According to Dr. Kyalo, Uganda is currently experiencing the best coffee prices ever, which ranges between sh12,000-15,000 per a kilogram.

On the side of cocoa, Brian Musubire, an expert from Kituuza in Mukono district at the NaCORI headquarters told New Vision on Monday that the crop is also having the best price which has been up from January.

Musubire says that before January, a kilogram of cocoa was at sh6000 but it drastically raised to sh30,000. He said that currently, a kilogram of cocoa ranges between sh25,000-30,000.

Brian Musubire, an expert in value addition for coffee and cocoa working at NaCORI headquarters at Kituuza in Nakisunga-county, Mukono district showing dried cocoa beans.

Dr. Ndagire said that Uganda is relatively new to cocoa production and a small player in comparison to the two largest origins, of Ivory Coast and Ghana. She says that the total number of cocoa growers based on private company statistics, ranges from 20,000-35,000.

## Short problem
Resume the passage on Ugandan coffee and cocoa prices, picking up after its final sentence. The lines that come after this point are separate material and unrelated to the passage on Ugandan coffee and cocoa prices.

## Source excerpt
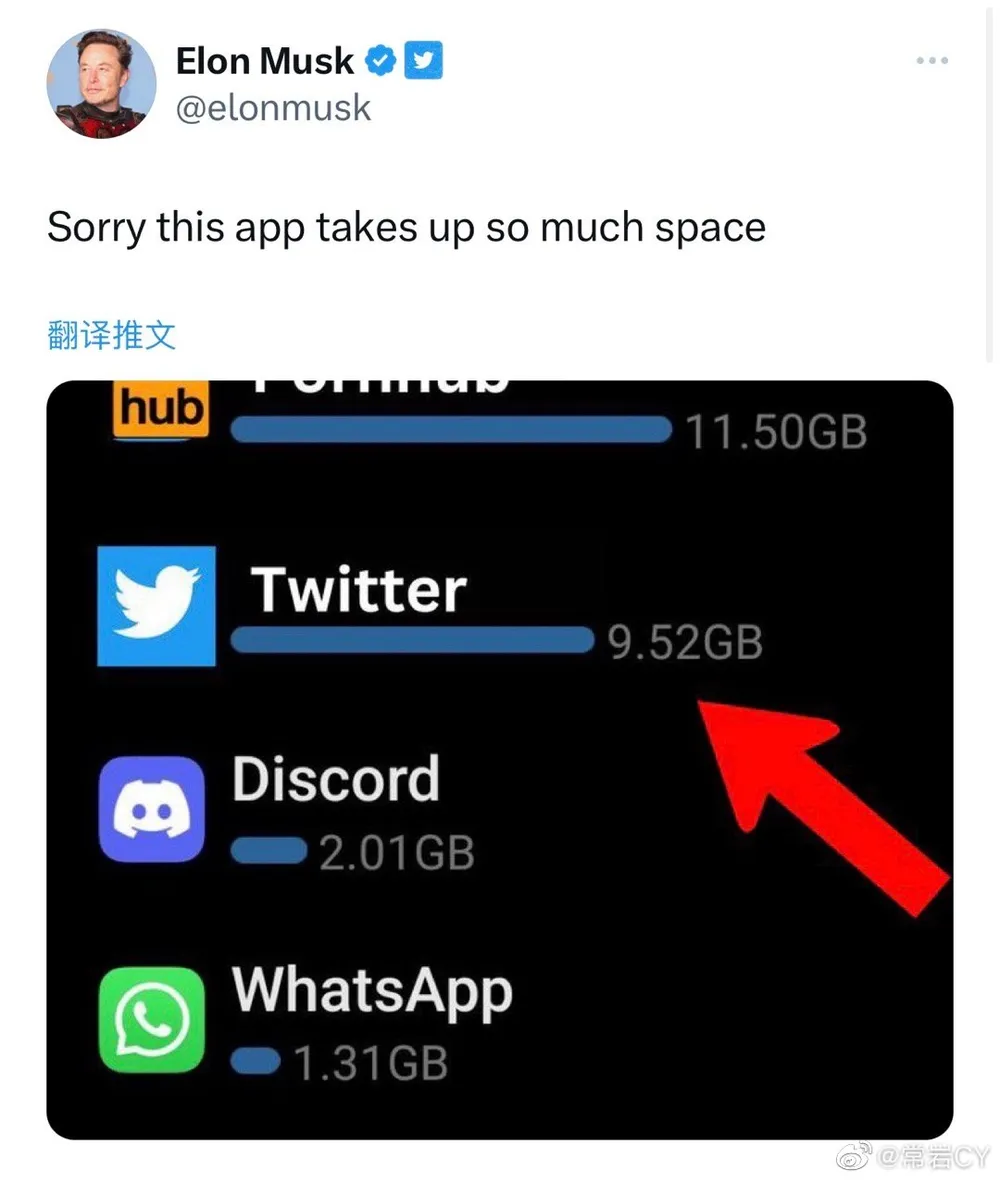Tap the Twitter bird app icon

pos(157,606)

## Task result
“The main production areas are in the Western districts of Bundibugyo (accounting for 70% of the national production), Ntoroko and Kasese districts. The crop is also found in smaller pockets in Mukono, Mayuge, Buikwe, Kibaale, Hoima, Mpigi, Luweero, Masaka, Kamuli and Mbale districts,” Ndagire said adding;

“There are attempts to open up new cocoa growing areas, for example in West Nile, Mukono, Buikwe and Greater Kibaale.”